As an invited speaker, he discussed three topics titled “Habermas and Rawls on the Role of Religion in the Public Sphere,” “Liberal Egalitarianism and its Communitarian Critics,” and “Great Power Politics and the Problem of Global Justice.” 

He then served as the keynote speaker in the lecture “A Post-Conflict Development Framework for the Bangsamoro.”

The series ran from March 13 to 15 at Ausejo Hall and Silliman University (SU) Hall. 

Dr. Maboloc has held over a hundred public lectures and talks at different institutions. He also boasts a publication record of more than 70 journal articles and 100 social and political commentaries to his credit. 

Religion by Habermas 

In one of the discussions, Dr. Maboloc focused on Jürgen Habermas’ perspective regarding the role of religion in political landscapes. He highlighted three stages of how religion connects with power, norms, and societal practices.

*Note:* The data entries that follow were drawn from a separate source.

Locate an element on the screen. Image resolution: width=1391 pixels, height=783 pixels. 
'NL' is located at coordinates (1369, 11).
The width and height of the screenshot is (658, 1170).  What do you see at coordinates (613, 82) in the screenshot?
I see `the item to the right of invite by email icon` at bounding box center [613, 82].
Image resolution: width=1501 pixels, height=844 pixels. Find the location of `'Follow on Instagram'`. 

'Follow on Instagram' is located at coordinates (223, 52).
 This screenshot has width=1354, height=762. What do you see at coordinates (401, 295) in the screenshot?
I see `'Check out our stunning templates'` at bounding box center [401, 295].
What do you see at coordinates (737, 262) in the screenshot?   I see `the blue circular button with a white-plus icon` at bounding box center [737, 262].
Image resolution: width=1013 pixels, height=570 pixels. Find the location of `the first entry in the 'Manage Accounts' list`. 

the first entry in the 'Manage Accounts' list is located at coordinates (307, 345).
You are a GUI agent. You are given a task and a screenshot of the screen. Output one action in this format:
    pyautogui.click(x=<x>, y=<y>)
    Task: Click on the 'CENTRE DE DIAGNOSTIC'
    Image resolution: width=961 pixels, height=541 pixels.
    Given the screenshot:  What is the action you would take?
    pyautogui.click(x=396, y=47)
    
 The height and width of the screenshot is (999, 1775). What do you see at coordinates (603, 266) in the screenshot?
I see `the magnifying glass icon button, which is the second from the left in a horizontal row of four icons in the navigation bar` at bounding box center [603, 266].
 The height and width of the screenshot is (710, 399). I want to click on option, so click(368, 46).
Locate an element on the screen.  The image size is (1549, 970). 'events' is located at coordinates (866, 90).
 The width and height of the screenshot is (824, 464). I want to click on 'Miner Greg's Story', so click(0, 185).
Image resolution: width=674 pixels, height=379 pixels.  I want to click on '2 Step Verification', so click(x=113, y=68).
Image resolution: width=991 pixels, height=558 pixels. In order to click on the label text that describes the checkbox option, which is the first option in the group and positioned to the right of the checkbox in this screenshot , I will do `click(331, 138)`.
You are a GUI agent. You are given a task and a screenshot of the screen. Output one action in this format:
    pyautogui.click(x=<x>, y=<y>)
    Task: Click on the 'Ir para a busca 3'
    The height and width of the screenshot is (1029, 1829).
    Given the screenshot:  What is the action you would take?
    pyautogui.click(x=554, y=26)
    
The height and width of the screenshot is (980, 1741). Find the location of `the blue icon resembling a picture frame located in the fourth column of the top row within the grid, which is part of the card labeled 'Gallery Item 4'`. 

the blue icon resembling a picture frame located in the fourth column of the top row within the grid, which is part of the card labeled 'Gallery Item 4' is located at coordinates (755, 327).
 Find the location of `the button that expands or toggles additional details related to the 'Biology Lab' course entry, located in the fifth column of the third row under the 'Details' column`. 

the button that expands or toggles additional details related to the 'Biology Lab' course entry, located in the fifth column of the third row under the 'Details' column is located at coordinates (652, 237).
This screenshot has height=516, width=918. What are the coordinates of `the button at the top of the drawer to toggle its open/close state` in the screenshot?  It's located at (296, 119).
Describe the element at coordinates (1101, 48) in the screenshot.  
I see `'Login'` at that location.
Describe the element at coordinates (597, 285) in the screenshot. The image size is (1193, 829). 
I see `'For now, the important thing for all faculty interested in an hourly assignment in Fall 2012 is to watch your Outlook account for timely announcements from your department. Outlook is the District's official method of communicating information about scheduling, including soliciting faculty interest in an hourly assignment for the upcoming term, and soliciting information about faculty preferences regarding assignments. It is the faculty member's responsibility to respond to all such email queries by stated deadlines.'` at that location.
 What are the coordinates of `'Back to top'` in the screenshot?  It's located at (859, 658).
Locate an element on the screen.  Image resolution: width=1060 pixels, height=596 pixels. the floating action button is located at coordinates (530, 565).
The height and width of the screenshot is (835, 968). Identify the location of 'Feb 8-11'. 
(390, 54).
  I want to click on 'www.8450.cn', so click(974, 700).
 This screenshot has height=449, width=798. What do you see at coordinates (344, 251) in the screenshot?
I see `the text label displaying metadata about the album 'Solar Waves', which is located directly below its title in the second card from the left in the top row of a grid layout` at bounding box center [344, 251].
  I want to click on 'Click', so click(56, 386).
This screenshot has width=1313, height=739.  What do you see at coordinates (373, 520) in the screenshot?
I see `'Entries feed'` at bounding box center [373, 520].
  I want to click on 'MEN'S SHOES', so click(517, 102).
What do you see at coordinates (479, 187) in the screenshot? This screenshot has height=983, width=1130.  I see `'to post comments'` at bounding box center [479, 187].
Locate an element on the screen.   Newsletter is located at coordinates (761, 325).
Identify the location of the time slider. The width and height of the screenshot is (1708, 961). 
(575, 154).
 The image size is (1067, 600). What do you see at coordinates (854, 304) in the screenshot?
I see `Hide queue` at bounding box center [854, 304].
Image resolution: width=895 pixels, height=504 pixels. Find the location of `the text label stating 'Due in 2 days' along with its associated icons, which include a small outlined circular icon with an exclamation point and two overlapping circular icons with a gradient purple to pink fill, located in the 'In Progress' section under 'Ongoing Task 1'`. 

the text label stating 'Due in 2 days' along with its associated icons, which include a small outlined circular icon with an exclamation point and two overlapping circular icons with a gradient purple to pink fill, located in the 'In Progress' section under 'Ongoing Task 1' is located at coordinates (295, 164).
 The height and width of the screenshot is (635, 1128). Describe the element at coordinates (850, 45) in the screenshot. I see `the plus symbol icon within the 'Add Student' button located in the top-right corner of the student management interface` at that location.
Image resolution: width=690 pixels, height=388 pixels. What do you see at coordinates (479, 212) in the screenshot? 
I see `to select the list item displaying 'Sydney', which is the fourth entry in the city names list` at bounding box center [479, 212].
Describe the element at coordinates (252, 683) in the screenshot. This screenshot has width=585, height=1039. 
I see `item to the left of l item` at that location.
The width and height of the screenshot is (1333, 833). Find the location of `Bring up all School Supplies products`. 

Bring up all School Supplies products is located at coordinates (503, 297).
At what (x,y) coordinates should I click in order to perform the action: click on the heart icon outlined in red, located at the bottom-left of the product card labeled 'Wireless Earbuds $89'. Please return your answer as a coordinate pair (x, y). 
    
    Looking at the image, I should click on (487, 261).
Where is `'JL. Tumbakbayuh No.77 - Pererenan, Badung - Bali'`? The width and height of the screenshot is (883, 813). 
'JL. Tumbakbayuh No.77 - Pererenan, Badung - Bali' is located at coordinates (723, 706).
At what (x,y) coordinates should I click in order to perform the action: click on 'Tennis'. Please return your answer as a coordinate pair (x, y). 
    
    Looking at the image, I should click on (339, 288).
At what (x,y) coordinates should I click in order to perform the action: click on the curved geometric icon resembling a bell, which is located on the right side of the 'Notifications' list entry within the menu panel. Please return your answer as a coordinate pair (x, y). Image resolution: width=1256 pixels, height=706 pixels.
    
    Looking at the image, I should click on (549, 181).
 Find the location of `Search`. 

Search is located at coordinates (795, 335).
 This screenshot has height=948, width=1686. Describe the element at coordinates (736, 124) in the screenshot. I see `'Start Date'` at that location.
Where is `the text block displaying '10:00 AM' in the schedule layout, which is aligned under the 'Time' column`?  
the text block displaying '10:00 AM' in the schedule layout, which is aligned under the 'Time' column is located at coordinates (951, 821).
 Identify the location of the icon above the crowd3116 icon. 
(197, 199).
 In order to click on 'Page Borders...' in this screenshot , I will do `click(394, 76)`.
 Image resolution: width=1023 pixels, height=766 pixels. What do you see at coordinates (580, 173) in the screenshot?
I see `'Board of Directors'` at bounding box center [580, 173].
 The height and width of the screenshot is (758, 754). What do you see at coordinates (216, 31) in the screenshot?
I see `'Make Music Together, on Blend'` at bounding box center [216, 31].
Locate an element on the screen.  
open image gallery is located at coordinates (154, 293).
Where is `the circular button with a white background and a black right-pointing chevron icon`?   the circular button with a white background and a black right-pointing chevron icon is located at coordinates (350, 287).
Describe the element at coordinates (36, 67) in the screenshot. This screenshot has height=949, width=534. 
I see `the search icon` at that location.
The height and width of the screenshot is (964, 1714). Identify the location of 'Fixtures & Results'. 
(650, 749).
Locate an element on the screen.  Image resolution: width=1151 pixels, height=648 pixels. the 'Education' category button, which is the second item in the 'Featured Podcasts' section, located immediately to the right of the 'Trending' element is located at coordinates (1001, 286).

“Religion has become a part of life, but for other masses in the early part of his philosophy, following the Marxist tradition, he (Habermas) saw religion as [a] somewhat an alienating experience,” Dr. Maboloc said.

He also echoed Habermas’ standpoint when he mentioned the need to understand people’s thoughts, actions, and beliefs to recognize religion’s role. 

“He (Habermas) didn’t say that it has a specific function in society… He’s simply describing religion as something that is crucial in the way people live their lives,” Dr. Maboloc explained.

The prolific writer emphasized that although humans are autonomous beings, religion is “somewhat instrumental” in the formation of thought processes that enable them to form a worldview.

Students’ perspectives and reflections

During the discussion, philosophy student Issachar Bacang said that Dr. Maboloc’s lecture revealed a “clear truth” in society.

“Religious leaders and religion have as much a role in public discourse as politicians and lobbyists, for they represent the ideas and beliefs of the believers,” he said.

Moreover, philosophy student Jeph Amilasan found that religion and politics “can be related to anyone” since, according to him, problems are connected to basic human virtues and traits. 

“This discussion eventually boiled down to the importance of tolerance for each other’s uniqueness and beliefs […] about how there is no reason to judge others when it does not violate their rights, values, and safety,” he said.

The lecture series started in 2009 in collaboration between the Philosophy Department and the School of Public Affairs and Governance. It allows student and faculty researchers to share and improve their work.